[BEGIN Text passage]

In the prior state-of-the-art light-scattering method for determining particle sizes, one performs a digital correlation followed by an ill-conditioned inversion to obtain a particle-size distribution. The disadvantage of the prior method is that the equipment (especially the computer needed to perform the correlation) is expensive and usually too large and complex to be portable, and the measurements and computations take a few minutes. In the present method, one does not obtain a particle-size distribution; on the other hand, one can estimate the average size of light-scattering particles in a sample after a measurement and computation time of a few seconds.
This method is an instance of photon-correlation spectroscopy (PCS). As such, it is closely related to dynamic-light-scattering (DLS) methods, which are based on the concept of extracting information on the sizes and motions of light-scattering particles from the spatial and temporal dependence of the loss of coherence of scattered laser light. The differences between DLS and PCS arise from the fact that in DLS, one operates photodetectors and associated signal-processing circuits in a photocurrent-measuring regime, whereas in PCS, one operates in a photon-counting regime.
The theoretical basis of the present method is not simple; the mathematical derivation would greatly exceed the space available for this article. However, the underlying theory yields an important benefit: In comparison with other light-scattering methods for measuring particle sizes, this method is relatively simple in practice and involves much less computation.

[END Text passage]
[BEGIN Data segment]

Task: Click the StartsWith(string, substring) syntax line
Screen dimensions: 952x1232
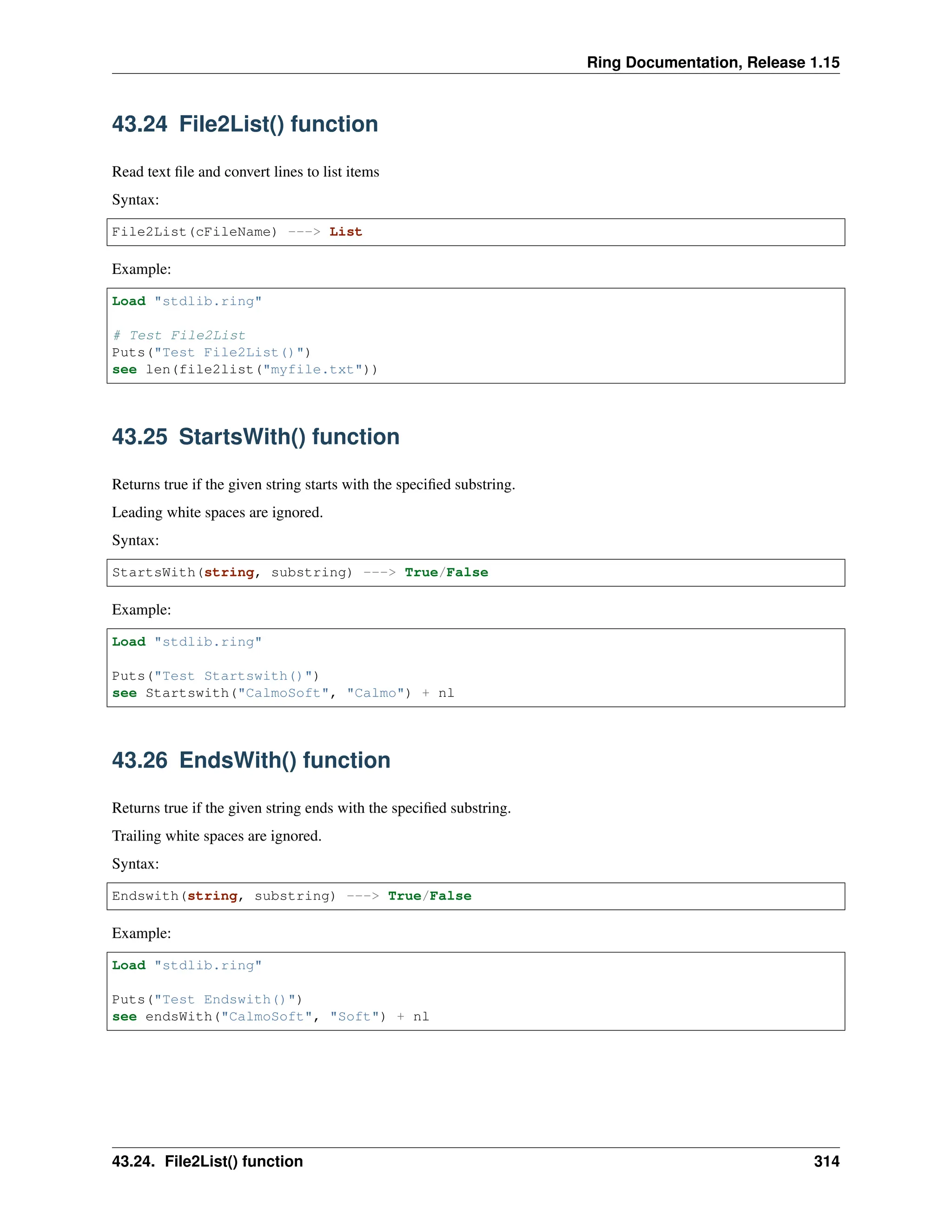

[END Data segment]

## Directive 1
Name each drawback that the passage on measuring particle sizes gives for the earlier light-scattering method.
## Directive 2
Carry the passage on measuring particle sizes forward from its last sentence.

## Reply 1
- The equipment, especially the computer needed to perform the correlation, is expensive.
- The equipment is usually too large and complex to be portable.
- The measurements and computations take a few minutes.

## Reply 2
A typical apparatus used in the present method (see figure) includes a laser diode as the source of light. A monomode optical fiber delivers the light to a probe that is placed in contact with, or proximity to, a sample. A short length of multimode optical fiber with a gradient in the index of refraction is fusion-spliced to the end of the monomode fiber to provide focussing of the light delivered by the probe to the sample. The light emerging from the probe illuminates a small volume in the sample. A portion of the light back-scattered from particles in the sample is collected by the probe, and a second optical fiber couples this collected light to a photomultiplier tube. Under control by a microprocessor, the photomultiplier output is processed by an amplifier/discriminator to obtain equal-amplitude voltage pulses at times that correspond to the times of arrival of the collected scattered photons and then processed by a data-acquisition module.
The aforementioned lengthy mathematical derivation elucidates the relationships among temporal coherence of scattered light, photon-counting statistics, and average particle size. One of the results of the derivation is that the temporal coherence of the scattered light depends on both the integration time and the particle diameter. Consequently, it is possible to estimate the average particle size from the degrees of coherence of the photon counts accumulated during two different integration times - T and KT. The values of T and K are chosen to cover a reasonable range of particle sizes by use of the fastest available electronic circuitry. For example, the choice of T = 200 ns and K = 25 makes it possible to estimate diameters from 5 to 3,000 nm.
This work was done by Harbans S. Dhadwal and Kwang I. Suh of the State University of New York forGlenn Research Center.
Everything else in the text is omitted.